This lab requires you to deal with one of the popular probability problems. i.e. the Monty Hall Problem. Do some quick background search about Monty Hall and his quiz show to see how this problem came about. Here we shall quickly introduce the problem and take you through a series of exercises towards its solution.

Objectives

You will be able to:

  • Understand and describe the Monty Hall problem in probabilistic terms
  • Solve the Monty Hall problem using Bayesian Logic and mathematical manipulations
  • Run a simulation to find the optimal answer for the problem, and check if it matches your calculations

The Problem

You are on a game show, and you're given the choice of three doors. Behind one door is a car, behind the others, goats. You pick a door, say No. 1, and the host, who knows what's behind the doors, opens another door, say No. 3, which has a goat. He then says to you, "Do you want to pick door No. 2?"

Is it to your advantage to change your choice , or would you rather stick with your initial choice?

This is a classical probability problem and shown here in the simplest form. Wikipedia maintains an excellent document on this problem , explanations and solutions presented, along with a critique of approaches. Visit think link and have a quick read through introduction part to understand why this is such a popular puzzle to solve.

Once you clearly understand the problem, answer following questions:

Part A:

What does your intuition say?

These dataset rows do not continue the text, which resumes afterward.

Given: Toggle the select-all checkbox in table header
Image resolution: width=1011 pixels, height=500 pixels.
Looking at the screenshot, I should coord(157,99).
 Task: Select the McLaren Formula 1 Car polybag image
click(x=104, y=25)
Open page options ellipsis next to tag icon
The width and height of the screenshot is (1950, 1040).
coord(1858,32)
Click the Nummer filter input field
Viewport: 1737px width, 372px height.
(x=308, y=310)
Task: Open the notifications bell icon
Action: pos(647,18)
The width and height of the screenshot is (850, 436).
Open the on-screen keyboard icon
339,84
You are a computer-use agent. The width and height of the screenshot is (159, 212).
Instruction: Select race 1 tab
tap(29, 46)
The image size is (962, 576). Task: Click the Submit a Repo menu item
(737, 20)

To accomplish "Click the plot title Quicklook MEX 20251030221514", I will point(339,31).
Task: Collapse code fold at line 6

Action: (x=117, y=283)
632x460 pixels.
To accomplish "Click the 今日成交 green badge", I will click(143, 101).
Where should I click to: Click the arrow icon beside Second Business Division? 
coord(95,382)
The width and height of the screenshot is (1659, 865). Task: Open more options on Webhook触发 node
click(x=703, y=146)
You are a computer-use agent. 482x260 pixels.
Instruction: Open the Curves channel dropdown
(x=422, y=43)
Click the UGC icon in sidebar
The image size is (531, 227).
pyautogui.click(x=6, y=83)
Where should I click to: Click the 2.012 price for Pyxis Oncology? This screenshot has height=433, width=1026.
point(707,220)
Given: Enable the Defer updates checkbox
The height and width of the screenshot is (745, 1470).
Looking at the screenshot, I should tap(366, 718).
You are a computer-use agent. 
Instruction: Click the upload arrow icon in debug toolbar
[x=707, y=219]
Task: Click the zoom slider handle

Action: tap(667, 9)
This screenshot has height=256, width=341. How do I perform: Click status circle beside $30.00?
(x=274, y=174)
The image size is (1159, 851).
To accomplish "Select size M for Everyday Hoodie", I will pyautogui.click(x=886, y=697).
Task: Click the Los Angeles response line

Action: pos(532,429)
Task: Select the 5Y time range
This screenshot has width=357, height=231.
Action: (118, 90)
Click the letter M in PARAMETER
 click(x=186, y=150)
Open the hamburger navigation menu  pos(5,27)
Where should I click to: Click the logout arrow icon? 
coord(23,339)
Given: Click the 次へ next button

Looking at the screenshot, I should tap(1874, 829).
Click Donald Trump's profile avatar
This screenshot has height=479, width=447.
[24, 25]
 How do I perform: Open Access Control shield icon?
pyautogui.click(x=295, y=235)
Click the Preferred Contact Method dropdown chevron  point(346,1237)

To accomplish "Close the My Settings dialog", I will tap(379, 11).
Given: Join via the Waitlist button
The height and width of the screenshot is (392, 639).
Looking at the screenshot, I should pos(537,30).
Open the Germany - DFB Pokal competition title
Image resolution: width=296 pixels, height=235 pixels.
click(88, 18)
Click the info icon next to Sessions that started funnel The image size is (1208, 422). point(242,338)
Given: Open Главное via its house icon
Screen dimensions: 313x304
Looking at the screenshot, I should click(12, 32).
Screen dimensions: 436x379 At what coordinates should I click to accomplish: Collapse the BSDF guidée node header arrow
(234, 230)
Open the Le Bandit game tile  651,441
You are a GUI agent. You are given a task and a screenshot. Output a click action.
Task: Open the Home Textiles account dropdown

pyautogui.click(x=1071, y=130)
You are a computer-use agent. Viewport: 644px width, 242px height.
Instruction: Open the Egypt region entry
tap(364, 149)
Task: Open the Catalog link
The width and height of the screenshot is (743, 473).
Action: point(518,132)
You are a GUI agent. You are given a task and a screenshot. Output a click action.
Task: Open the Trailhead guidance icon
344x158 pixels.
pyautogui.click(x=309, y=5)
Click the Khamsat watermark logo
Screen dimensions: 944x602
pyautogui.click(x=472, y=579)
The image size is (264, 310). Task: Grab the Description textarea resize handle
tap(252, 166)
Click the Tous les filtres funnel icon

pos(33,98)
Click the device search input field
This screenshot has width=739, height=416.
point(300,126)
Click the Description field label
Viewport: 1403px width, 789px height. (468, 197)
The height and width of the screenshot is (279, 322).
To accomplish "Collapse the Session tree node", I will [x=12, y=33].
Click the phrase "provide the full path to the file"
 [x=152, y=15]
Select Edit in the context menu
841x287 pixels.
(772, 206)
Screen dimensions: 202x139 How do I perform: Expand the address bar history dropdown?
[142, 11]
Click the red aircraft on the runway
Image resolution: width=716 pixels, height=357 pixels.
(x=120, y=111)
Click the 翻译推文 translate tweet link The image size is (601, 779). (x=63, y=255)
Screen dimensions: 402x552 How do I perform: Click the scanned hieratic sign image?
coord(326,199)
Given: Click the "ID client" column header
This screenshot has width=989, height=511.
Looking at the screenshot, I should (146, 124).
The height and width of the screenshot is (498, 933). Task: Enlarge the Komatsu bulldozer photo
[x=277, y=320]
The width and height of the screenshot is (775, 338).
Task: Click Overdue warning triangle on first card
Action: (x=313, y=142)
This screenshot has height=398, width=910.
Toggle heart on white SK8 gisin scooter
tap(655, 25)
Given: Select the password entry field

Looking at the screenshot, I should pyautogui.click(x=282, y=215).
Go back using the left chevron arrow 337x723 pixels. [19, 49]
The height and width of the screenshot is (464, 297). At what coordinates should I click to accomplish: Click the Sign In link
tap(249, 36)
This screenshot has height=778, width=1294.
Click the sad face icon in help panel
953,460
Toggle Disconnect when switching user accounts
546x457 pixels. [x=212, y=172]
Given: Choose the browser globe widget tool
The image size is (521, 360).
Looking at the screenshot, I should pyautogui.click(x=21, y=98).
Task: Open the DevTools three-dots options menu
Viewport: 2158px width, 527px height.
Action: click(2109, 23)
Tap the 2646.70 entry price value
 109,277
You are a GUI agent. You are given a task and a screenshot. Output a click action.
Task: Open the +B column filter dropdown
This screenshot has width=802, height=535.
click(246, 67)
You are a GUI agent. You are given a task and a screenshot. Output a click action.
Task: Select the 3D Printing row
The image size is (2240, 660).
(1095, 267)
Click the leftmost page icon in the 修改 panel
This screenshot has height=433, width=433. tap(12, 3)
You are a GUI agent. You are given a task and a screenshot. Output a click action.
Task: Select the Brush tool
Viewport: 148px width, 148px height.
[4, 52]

Is it in your best interest to switch the door ?

# Your solution here

Part B

Let's assume that you pick door number 1 and Monty opens door number 3. The question then is whether you stick with door number 1 or switch to door number 2. Let $D_i$ be the event that the car is actually behind door $i$. Let $H$ be the event that Monty opens door number 3. First, compute $P(H \mid D_i)$ for $i=1,2,3$. You'll need to think carefully about the particular situation described above.

# Your solution here

Part C

Use your results from Part B and the Law of Total Probability to compute $P(H)$

# Your solution here

Part D

Now, use Bayes' Rule to compute $P(D_i \mid H)$ for $i=1$ and $2$ (because these are the doors we care about).

# Your solution here

Part E

Write some simple code in Python and Numpy to simulate the Monte Hall problem and verify your results from Parts A-D.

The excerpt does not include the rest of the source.